O violoncelista grego Dimos Goudaroulis, radicado em São Paulo (Foto: Reprodução)
 
Perguntei qual intérprete das Suítes ele preferia. “Anner Bylsma”, disse taxativo. Fazia todo o sentido. Bylsma é um expoente do movimento de resgate da música antiga. Dimos é seu discípulo. A começar pelo modo como ele toca o cello. Desde o século XIX, o instrumento tem na parte inferior uma vara de metal chamada espigão, com a qual o instrumentista o apóia no chão. No século XVIII tal espigão não existia. Dimos toca sem espigão, como se fazia há 300 anos. Ele apóia o cello suavemente no chão e o envolve entra as pernas, num abraço afetuoso, um abraço barroco.
Contei a Dimos que tinha comprado o seu CD com as três primeiras Suítes. Perguntei quando e se ele tinha planos de gravar outro, com as Suítes 4, 5 e 6. “Já foi gravado e lançado na Europa. No Brasil, será lançado até o fim do ano.” Não foi, ficou para 2011. É o álbum duplo “Seis Suítes a violoncello solo” (Tratore, R$ 41,90).
“As Suítes de Bach têm me acompanhado durante toda a minha vida de músico”, diz Dimos, que começou a estudá-las aos 13 anos. “São o meu pão de cada dia, o texto sagrado que nunca parei de tentar entender, explicar, decodificar, interpretar...” Para fazer o registro deste que é o cânone do cello, Dimos não partiu “de uma edição moderna qualquer”. Fiel aos princípios da música antiga, usou os manuscritos de Anna Magdalena Bach, segunda esposa do compositor, musicista e sua copista. 
O álbum duplo “Seis Suítes a violoncello solo”, de Bach, por Goudaroulis (Foto: Reprodução)
 
 Segundo Dimos, como as partituras originais de Bach se perderam, as cópias manuscritas feitas por Anna Magdalena são as mais fiéis e valiosas das seis Suítes. “O manuscrito da Anna Magdalena parece à primeira vista difícil de ler e impreciso.

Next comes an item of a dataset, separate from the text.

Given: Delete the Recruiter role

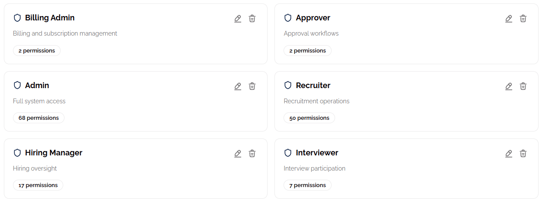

Mas é mais importante que temos, a primeira fonte - é um documento maravilhoso e muito preciso, quando visto com mais atenção e carinho.”

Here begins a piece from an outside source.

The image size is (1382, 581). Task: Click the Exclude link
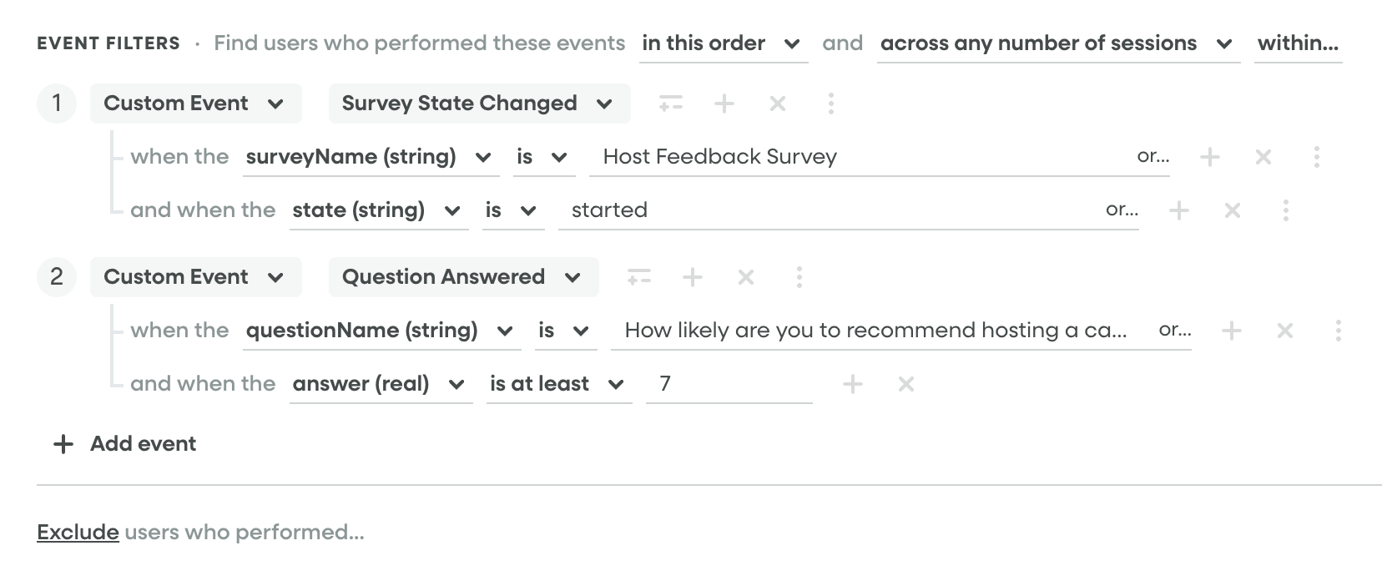(x=78, y=533)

“Existe grande polêmica em torno do manuscrito da Anna Magdalena”, afirma Dimos. “Muitos se inspiram nele, mas ninguém acredita na extrema variedade de articulações e arcadas. Com a desculpa de que o manuscrito seria impreciso e incoerente, os violoncelistas, mesmo os modernos e bem informados sobre o estilo de interpretação da época, não conseguem admitir as arcadas aparentemente anárquicas do manuscrito. Consideram que elas vão contra a regra e são praticamente inexecutáveis... Assim, partem para interpretações e edições pessoais as mais variadas, e se distanciam cada vez mais do original,” diz. “Minha opção é a de tocar as Suítes assim, o mais fielmente possível ao original.”